Alice: “I suppose so, technically, but still… a fruit salad without any non-apple fruit… I mean, everyone puts apples in their fruit salad and there’s so much more fruit than just apples! So when I say ‘fruit’, I just really want to focus on the non-apple fruit, ok?”
Bob: “Ok, fine. Glad we cleared that up. One more question though: what about tomatoes?”
Alice: “Don’t. Just don’t.”

Now read this piece of dialogue again and replace ‘apple’ with ‘checking’ and ‘fruit’ with ‘testing’. Bob’s confusion is exactly the reason why the whole testing/checking debate is messy: most of the time it’s about testing *versus* checking. You can see it in the title of the LinkedIn post: “Are testing and checking different or not?” You can see it in Paul Gerrard’s article: “[…] the James Bach & Michael Bolton demarcation of or distinction between ‘testing versus checking’.” You can see it in Cem Kaner’s article: “According to the new doctrine, “checking” is the opposite of “testing” and therefore, automated tests that check against expectations are not only not sapient, they are not tests.” You can also see it in the original “Testing vs. Checking” blog post by Michael Bolton dated August 2009. It’s right there in the title. Do take note however, that this post has been retired and we are directed to the new version “Testing and Checking Refined“. However, the new version still contains a sub-title “Checking vs. Testing”.
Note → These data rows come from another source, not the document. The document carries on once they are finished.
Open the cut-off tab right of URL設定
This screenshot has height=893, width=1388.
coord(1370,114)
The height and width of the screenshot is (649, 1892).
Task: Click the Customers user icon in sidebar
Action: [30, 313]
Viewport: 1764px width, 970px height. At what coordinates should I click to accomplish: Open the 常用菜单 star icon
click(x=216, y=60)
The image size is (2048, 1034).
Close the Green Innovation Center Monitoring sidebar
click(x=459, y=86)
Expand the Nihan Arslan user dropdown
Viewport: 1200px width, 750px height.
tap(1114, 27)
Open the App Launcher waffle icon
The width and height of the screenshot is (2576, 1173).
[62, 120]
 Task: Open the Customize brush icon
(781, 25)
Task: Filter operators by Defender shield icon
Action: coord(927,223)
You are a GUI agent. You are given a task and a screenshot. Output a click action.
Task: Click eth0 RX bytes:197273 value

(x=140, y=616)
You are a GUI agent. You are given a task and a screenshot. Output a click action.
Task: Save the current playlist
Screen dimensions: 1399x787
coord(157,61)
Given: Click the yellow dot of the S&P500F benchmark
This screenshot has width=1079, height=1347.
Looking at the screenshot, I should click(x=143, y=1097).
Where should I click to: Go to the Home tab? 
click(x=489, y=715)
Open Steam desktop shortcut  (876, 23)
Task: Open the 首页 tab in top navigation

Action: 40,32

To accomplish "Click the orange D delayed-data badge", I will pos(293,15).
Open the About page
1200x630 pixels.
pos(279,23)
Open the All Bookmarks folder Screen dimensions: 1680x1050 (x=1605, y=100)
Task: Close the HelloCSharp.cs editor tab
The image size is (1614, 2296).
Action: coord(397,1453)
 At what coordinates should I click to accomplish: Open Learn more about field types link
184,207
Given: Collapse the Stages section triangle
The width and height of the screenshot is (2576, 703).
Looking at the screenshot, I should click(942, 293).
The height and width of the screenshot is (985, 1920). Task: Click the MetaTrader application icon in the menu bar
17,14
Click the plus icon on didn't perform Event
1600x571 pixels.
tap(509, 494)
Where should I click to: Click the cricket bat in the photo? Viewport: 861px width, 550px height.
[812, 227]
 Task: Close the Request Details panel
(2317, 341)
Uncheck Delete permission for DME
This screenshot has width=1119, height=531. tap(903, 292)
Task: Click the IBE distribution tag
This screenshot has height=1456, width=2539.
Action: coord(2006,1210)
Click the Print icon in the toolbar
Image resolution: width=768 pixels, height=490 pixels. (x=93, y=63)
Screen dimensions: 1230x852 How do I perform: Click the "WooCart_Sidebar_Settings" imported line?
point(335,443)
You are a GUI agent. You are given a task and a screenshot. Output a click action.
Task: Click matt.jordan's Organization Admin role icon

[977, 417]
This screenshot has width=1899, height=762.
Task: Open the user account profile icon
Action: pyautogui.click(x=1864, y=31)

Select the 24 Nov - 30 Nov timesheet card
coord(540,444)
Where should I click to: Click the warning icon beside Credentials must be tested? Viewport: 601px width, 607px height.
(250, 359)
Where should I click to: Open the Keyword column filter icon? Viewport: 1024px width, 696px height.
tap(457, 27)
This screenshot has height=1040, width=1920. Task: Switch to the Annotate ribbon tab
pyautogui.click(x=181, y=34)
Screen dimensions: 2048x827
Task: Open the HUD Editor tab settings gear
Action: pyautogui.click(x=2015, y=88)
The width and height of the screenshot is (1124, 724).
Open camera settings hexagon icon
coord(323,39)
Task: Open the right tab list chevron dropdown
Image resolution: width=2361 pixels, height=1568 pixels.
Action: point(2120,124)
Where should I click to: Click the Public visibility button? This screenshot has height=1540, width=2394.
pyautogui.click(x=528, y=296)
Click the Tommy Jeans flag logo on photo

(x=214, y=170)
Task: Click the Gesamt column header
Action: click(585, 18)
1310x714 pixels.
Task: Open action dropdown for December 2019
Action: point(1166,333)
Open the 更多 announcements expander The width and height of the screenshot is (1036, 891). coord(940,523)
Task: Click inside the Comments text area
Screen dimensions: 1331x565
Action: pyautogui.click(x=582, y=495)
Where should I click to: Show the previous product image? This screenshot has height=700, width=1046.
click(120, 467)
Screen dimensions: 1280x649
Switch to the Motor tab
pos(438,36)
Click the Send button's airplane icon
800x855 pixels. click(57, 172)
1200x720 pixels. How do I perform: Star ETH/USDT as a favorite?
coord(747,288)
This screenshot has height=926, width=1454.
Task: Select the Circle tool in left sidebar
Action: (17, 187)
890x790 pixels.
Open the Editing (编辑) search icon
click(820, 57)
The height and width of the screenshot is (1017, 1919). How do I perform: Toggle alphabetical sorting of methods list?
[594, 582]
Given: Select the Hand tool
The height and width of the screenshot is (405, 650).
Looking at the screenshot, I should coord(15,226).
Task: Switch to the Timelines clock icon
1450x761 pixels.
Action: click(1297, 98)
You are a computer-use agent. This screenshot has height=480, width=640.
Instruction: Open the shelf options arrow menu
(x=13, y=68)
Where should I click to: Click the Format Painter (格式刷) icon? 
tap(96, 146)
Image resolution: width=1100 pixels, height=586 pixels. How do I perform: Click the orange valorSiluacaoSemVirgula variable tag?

“Testing and Checking Refined” also contains a helpful diagram, that’s key to the point I want to make in this post. The diagram shows us that there’s one overarching category ‘testing’ (fruit), which contains two things: ‘checking’ (apples) and all other testing activities (non-apple fruit). This helps us to understand two things.

First of all, it shows that any discussion about testing *versus* checking is bullshit. They are on a different conceptual level, just like fruit and apples, so any direct comparison is meaningless. To throw in one more analogy, what would you answer when you were asked while visiting a friend at his home: “Would you like coffee, or something to drink?”

Secondly, it explains why my previous point is difficult to get(1). The diagram presents people with two concepts: ‘testing’ and ‘checking’. Of course there’s also “learning by experimenting, including study, questioning, modeling, observation, inference, etc.”, but that’s just too vague to register mentally as an entity. It does not coalesce into a concept. What we’re left with are only two concepts, ‘testing’ and ‘checking’, and the non-checking part of testing is gone. This is actually illustrated by the title of James Bach’s and Michael Bolton’s blog post: “Testing and Checking Refined”.

So when you present two concepts in this way, is it really that surprising that people talk about them likes apples and oranges, instead of like apples and fruit? I think not.

— — —

(1) Including for myself. See for instance how I’m struggling with this very problem in my blog post from August: “What’s the word for the part of testing that’s not checking?